◆ **INSTRUCTIONS FOR THE TASK**: Give the entries again, word for word.

◆ **SUPPLIED DATA**:
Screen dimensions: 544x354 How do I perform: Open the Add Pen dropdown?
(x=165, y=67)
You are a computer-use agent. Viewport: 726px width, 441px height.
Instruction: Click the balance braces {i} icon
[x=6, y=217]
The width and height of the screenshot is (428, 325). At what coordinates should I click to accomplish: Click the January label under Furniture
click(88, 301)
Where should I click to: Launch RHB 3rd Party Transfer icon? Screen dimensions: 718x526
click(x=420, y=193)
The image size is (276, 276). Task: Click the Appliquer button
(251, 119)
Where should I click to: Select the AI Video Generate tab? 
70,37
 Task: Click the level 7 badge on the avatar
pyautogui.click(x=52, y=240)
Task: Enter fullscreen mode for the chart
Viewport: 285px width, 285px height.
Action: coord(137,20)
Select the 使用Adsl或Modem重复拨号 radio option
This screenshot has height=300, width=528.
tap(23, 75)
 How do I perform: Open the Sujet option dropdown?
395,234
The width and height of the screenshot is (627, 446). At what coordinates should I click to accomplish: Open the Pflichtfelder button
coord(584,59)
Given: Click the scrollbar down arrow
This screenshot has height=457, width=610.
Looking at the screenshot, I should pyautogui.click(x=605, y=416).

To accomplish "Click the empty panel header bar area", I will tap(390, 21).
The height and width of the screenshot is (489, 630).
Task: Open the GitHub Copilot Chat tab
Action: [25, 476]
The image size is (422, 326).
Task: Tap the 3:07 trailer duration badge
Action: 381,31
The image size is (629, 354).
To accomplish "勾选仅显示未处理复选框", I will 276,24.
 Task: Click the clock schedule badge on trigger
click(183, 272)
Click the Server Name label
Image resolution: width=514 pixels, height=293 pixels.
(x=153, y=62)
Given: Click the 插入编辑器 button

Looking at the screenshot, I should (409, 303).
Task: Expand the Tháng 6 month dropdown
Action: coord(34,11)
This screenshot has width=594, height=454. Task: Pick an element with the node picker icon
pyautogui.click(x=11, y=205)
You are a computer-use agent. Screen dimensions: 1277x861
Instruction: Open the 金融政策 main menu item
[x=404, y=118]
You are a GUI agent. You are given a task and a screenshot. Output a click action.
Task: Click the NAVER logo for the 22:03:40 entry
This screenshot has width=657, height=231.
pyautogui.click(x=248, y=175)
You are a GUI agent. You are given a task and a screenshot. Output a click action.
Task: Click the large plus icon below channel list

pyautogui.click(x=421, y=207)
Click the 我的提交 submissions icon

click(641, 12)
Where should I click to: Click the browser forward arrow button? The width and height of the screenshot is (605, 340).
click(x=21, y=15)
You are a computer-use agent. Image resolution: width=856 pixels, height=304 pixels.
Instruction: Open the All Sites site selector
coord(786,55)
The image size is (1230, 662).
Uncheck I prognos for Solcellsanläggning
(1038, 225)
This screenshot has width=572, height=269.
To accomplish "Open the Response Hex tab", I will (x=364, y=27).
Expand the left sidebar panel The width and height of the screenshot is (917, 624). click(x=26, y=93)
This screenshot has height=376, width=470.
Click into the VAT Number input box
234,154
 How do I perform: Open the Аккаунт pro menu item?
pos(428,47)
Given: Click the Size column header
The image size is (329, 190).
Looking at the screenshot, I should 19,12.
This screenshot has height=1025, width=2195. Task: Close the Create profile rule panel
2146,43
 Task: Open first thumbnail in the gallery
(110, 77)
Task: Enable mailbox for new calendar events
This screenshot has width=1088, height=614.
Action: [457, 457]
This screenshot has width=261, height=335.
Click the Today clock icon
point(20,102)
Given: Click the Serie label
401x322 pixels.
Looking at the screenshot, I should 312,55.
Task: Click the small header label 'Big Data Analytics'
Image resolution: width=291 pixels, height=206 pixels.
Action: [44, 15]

◆ **RESPONSE**:
Screen dimensions: 544x354 How do I perform: Open the Add Pen dropdown?
(x=165, y=67)
You are a computer-use agent. Viewport: 726px width, 441px height.
Instruction: Click the balance braces {i} icon
[x=6, y=217]
The width and height of the screenshot is (428, 325). At what coordinates should I click to accomplish: Click the January label under Furniture
click(88, 301)
Where should I click to: Launch RHB 3rd Party Transfer icon? Screen dimensions: 718x526
click(x=420, y=193)
The image size is (276, 276). Task: Click the Appliquer button
(251, 119)
Where should I click to: Select the AI Video Generate tab? 
70,37
 Task: Click the level 7 badge on the avatar
pyautogui.click(x=52, y=240)
Task: Enter fullscreen mode for the chart
Viewport: 285px width, 285px height.
Action: coord(137,20)
Select the 使用Adsl或Modem重复拨号 radio option
This screenshot has height=300, width=528.
tap(23, 75)
 How do I perform: Open the Sujet option dropdown?
395,234
The width and height of the screenshot is (627, 446). At what coordinates should I click to accomplish: Open the Pflichtfelder button
coord(584,59)
Given: Click the scrollbar down arrow
This screenshot has height=457, width=610.
Looking at the screenshot, I should pyautogui.click(x=605, y=416).

To accomplish "Click the empty panel header bar area", I will tap(390, 21).
The height and width of the screenshot is (489, 630).
Task: Open the GitHub Copilot Chat tab
Action: [25, 476]
The image size is (422, 326).
Task: Tap the 3:07 trailer duration badge
Action: 381,31
The image size is (629, 354).
To accomplish "勾选仅显示未处理复选框", I will 276,24.
 Task: Click the clock schedule badge on trigger
click(183, 272)
Click the Server Name label
Image resolution: width=514 pixels, height=293 pixels.
(x=153, y=62)
Given: Click the 插入编辑器 button

Looking at the screenshot, I should (409, 303).
Task: Expand the Tháng 6 month dropdown
Action: coord(34,11)
This screenshot has width=594, height=454. Task: Pick an element with the node picker icon
pyautogui.click(x=11, y=205)
You are a computer-use agent. Screen dimensions: 1277x861
Instruction: Open the 金融政策 main menu item
[x=404, y=118]
You are a GUI agent. You are given a task and a screenshot. Output a click action.
Task: Click the NAVER logo for the 22:03:40 entry
This screenshot has width=657, height=231.
pyautogui.click(x=248, y=175)
You are a GUI agent. You are given a task and a screenshot. Output a click action.
Task: Click the large plus icon below channel list

pyautogui.click(x=421, y=207)
Click the 我的提交 submissions icon

click(641, 12)
Where should I click to: Click the browser forward arrow button? The width and height of the screenshot is (605, 340).
click(x=21, y=15)
You are a computer-use agent. Image resolution: width=856 pixels, height=304 pixels.
Instruction: Open the All Sites site selector
coord(786,55)
The image size is (1230, 662).
Uncheck I prognos for Solcellsanläggning
(1038, 225)
This screenshot has width=572, height=269.
To accomplish "Open the Response Hex tab", I will (x=364, y=27).
Expand the left sidebar panel The width and height of the screenshot is (917, 624). click(x=26, y=93)
This screenshot has height=376, width=470.
Click into the VAT Number input box
234,154
 How do I perform: Open the Аккаунт pro menu item?
pos(428,47)
Given: Click the Size column header
The image size is (329, 190).
Looking at the screenshot, I should 19,12.
This screenshot has height=1025, width=2195. Task: Close the Create profile rule panel
2146,43
 Task: Open first thumbnail in the gallery
(110, 77)
Task: Enable mailbox for new calendar events
This screenshot has width=1088, height=614.
Action: [457, 457]
This screenshot has width=261, height=335.
Click the Today clock icon
point(20,102)
Given: Click the Serie label
401x322 pixels.
Looking at the screenshot, I should 312,55.
Task: Click the small header label 'Big Data Analytics'
Image resolution: width=291 pixels, height=206 pixels.
Action: [44, 15]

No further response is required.